DATA PROVIDED Start Marker
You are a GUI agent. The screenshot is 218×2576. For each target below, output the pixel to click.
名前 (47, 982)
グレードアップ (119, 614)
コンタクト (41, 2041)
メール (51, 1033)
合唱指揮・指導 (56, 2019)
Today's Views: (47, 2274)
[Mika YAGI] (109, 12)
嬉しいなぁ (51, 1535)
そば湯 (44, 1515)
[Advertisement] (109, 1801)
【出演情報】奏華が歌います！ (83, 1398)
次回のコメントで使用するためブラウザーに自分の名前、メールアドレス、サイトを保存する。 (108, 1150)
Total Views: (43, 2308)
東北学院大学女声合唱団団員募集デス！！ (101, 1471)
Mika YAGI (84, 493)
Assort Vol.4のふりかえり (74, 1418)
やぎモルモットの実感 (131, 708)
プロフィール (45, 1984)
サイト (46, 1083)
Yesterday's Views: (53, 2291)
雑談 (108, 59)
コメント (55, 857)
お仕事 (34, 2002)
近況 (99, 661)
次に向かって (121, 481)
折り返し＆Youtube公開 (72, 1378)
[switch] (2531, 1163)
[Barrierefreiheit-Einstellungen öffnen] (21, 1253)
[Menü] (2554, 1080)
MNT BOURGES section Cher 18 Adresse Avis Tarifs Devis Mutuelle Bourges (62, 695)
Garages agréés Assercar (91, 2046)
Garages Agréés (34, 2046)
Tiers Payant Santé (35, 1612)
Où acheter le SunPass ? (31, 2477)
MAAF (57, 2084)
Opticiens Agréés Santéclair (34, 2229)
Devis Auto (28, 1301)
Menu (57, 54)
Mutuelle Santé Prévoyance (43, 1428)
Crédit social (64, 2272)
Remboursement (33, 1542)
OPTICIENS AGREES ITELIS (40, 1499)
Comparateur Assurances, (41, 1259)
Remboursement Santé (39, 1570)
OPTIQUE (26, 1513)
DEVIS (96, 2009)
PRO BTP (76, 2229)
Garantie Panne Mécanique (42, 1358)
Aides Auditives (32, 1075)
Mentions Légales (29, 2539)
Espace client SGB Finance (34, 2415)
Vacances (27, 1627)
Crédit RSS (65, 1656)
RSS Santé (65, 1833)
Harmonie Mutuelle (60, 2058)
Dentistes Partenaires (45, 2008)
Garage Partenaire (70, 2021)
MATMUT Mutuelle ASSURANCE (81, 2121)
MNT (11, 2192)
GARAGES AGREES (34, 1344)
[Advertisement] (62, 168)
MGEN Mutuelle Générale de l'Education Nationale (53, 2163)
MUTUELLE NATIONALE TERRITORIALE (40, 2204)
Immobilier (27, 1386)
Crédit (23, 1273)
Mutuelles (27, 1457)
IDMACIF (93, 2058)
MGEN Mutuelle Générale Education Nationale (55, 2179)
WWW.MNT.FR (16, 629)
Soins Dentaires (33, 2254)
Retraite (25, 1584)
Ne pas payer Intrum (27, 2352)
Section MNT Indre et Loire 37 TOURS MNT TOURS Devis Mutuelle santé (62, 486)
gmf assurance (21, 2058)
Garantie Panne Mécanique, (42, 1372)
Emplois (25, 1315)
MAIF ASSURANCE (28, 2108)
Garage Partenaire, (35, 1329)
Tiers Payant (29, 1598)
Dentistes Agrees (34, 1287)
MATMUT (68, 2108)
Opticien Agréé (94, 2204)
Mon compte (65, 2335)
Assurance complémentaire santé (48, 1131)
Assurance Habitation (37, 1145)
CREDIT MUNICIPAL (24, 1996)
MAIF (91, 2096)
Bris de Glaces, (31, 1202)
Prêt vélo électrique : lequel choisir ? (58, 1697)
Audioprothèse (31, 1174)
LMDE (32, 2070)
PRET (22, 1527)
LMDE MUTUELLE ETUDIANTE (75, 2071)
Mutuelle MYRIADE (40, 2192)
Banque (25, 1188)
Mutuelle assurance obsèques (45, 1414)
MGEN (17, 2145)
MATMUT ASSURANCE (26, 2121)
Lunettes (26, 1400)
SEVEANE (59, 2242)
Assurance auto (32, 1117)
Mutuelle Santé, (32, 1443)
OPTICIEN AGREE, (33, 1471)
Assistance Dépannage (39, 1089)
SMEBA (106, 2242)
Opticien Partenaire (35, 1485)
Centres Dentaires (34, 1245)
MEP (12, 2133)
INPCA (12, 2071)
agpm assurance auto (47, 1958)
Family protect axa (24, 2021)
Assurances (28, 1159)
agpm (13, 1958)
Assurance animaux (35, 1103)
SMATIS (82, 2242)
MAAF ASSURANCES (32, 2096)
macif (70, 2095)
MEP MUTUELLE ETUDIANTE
DATA PROVIDED End Marker
ACTIVITY:
Copy every entry exactly as it is given.

RESPONSE AREA:
You are a GUI agent. The screenshot is 218×2576. For each target below, output the pixel to click.
名前 (47, 982)
グレードアップ (119, 614)
コンタクト (41, 2041)
メール (51, 1033)
合唱指揮・指導 (56, 2019)
Today's Views: (47, 2274)
[Mika YAGI] (109, 12)
嬉しいなぁ (51, 1535)
そば湯 (44, 1515)
[Advertisement] (109, 1801)
【出演情報】奏華が歌います！ (83, 1398)
次回のコメントで使用するためブラウザーに自分の名前、メールアドレス、サイトを保存する。 (108, 1150)
Total Views: (43, 2308)
東北学院大学女声合唱団団員募集デス！！ (101, 1471)
Mika YAGI (84, 493)
Assort Vol.4のふりかえり (74, 1418)
やぎモルモットの実感 (131, 708)
プロフィール (45, 1984)
サイト (46, 1083)
Yesterday's Views: (53, 2291)
雑談 (108, 59)
コメント (55, 857)
お仕事 (34, 2002)
近況 (99, 661)
次に向かって (121, 481)
折り返し＆Youtube公開 (72, 1378)
[switch] (2531, 1163)
[Barrierefreiheit-Einstellungen öffnen] (21, 1253)
[Menü] (2554, 1080)
MNT BOURGES section Cher 18 Adresse Avis Tarifs Devis Mutuelle Bourges (62, 695)
Garages agréés Assercar (91, 2046)
Garages Agréés (34, 2046)
Tiers Payant Santé (35, 1612)
Où acheter le SunPass ? (31, 2477)
MAAF (57, 2084)
Opticiens Agréés Santéclair (34, 2229)
Devis Auto (28, 1301)
Menu (57, 54)
Mutuelle Santé Prévoyance (43, 1428)
Crédit social (64, 2272)
Remboursement (33, 1542)
OPTICIENS AGREES ITELIS (40, 1499)
Comparateur Assurances, (41, 1259)
Remboursement Santé (39, 1570)
OPTIQUE (26, 1513)
DEVIS (96, 2009)
PRO BTP (76, 2229)
Garantie Panne Mécanique (42, 1358)
Aides Auditives (32, 1075)
Mentions Légales (29, 2539)
Espace client SGB Finance (34, 2415)
Vacances (27, 1627)
Crédit RSS (65, 1656)
RSS Santé (65, 1833)
Harmonie Mutuelle (60, 2058)
Dentistes Partenaires (45, 2008)
Garage Partenaire (70, 2021)
MATMUT Mutuelle ASSURANCE (81, 2121)
MNT (11, 2192)
GARAGES AGREES (34, 1344)
[Advertisement] (62, 168)
MGEN Mutuelle Générale de l'Education Nationale (53, 2163)
MUTUELLE NATIONALE TERRITORIALE (40, 2204)
Immobilier (27, 1386)
Crédit (23, 1273)
Mutuelles (27, 1457)
IDMACIF (93, 2058)
MGEN Mutuelle Générale Education Nationale (55, 2179)
WWW.MNT.FR (16, 629)
Soins Dentaires (33, 2254)
Retraite (25, 1584)
Ne pas payer Intrum (27, 2352)
Section MNT Indre et Loire 37 TOURS MNT TOURS Devis Mutuelle santé (62, 486)
gmf assurance (21, 2058)
Garantie Panne Mécanique, (42, 1372)
Emplois (25, 1315)
MAIF ASSURANCE (28, 2108)
Garage Partenaire, (35, 1329)
Tiers Payant (29, 1598)
Dentistes Agrees (34, 1287)
MATMUT (68, 2108)
Opticien Agréé (94, 2204)
Mon compte (65, 2335)
Assurance complémentaire santé (48, 1131)
Assurance Habitation (37, 1145)
CREDIT MUNICIPAL (24, 1996)
MAIF (91, 2096)
Bris de Glaces, (31, 1202)
Prêt vélo électrique : lequel choisir ? (58, 1697)
Audioprothèse (31, 1174)
LMDE (32, 2070)
PRET (22, 1527)
LMDE MUTUELLE ETUDIANTE (75, 2071)
Mutuelle MYRIADE (40, 2192)
Banque (25, 1188)
Mutuelle assurance obsèques (45, 1414)
MGEN (17, 2145)
MATMUT ASSURANCE (26, 2121)
Lunettes (26, 1400)
SEVEANE (59, 2242)
Assurance auto (32, 1117)
Mutuelle Santé, (32, 1443)
OPTICIEN AGREE, (33, 1471)
Assistance Dépannage (39, 1089)
SMEBA (106, 2242)
Opticien Partenaire (35, 1485)
Centres Dentaires (34, 1245)
MEP (12, 2133)
INPCA (12, 2071)
agpm assurance auto (47, 1958)
Family protect axa (24, 2021)
Assurances (28, 1159)
agpm (13, 1958)
Assurance animaux (35, 1103)
SMATIS (82, 2242)
MAAF ASSURANCES (32, 2096)
macif (70, 2095)
MEP MUTUELLE ETUDIANTE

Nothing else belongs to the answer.